• [Directive]:
Can you resume the comment thread about the pet-shop game with puppies and kittens, picking it up right after its final sentence?

Assistant Professor of Computer Science at Hendrix College. Functional programmer, mathematician, teacher, pianist, follower of Jesus.

(Odd, I can’t seem to leave a comment at Zachary’s blog.)

I’ve seen this game, with one more layer. Paul Zeitz sets this at a pet shop: The two players come in turns to the shop store, and each time have to buy at least one pet. The rules are that they can buy: * As many puppies as they want, or * As many kittens as they want, or * An equal number of puppies and kittens.

We played it a bunch, and only after we’d played it did he show us this graph. I hadn’t noticed that it was queen moves. (Duh.) Fascinating!

Hmm, not sure, maybe your comment is just in moderation?

Anyway, I really like that formulation using puppies and kittens! I’ll have to remember that one. Seems much more accessible than making moves on a chessboard, even though of course they are isomorphic.

• [Source data]:
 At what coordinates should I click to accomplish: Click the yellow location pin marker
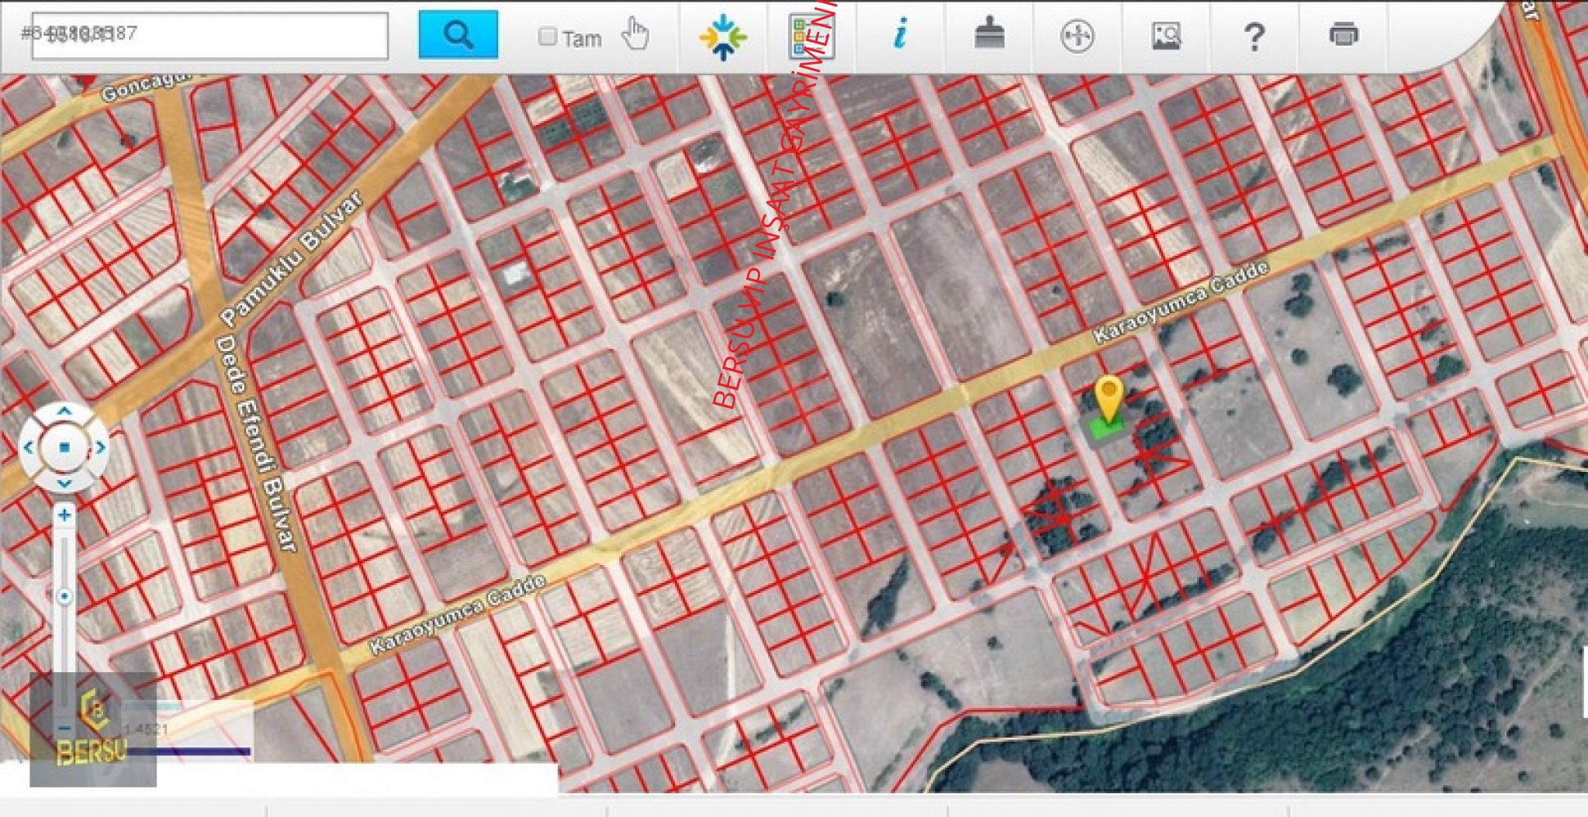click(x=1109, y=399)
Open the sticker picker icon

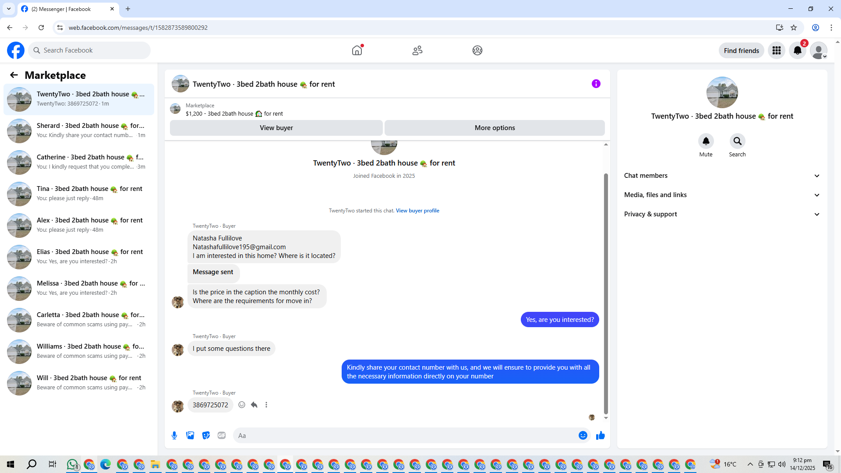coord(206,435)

• [Exercise response]:
One thing I find fascinating is that the presence or absence of “diagonal” plays (i.e. buying equal numbers of puppies and kittens) changes the strategy so drastically. If you are only allowed to buy one type of animal per visit, then it is basically two-pile nim, which is not very difficult to analyze. (Actually, if doing this with a group, this simpler game might make a nice lead-in activity, before introducing diagonal plays?)

But then if you move to three dimensions—e.g. puppies, kittens, and parrots—then even without diagonal moves (i.e. 3-pile nim) the mathematical analysis becomes quite interesting (nimbers, xor, etc.). And I have no idea what it looks like with “diagonal” plays—though I bet someone has thought about it. (There are also several variants to consider—are you allowed to just buy the same number of puppies and parrots, but no kittens? Or do you have to buy the same number of all three types of animal?)

The ‘mad veterinarian’ problem (http://wordplay.blogs.nytimes.com/2011/06/27/numberplay-the-mad-vet/) can be done with more than two types of animals (http://www.bumblebeagle.org/madvet/). Don’t know if it’s mathematically similar or not.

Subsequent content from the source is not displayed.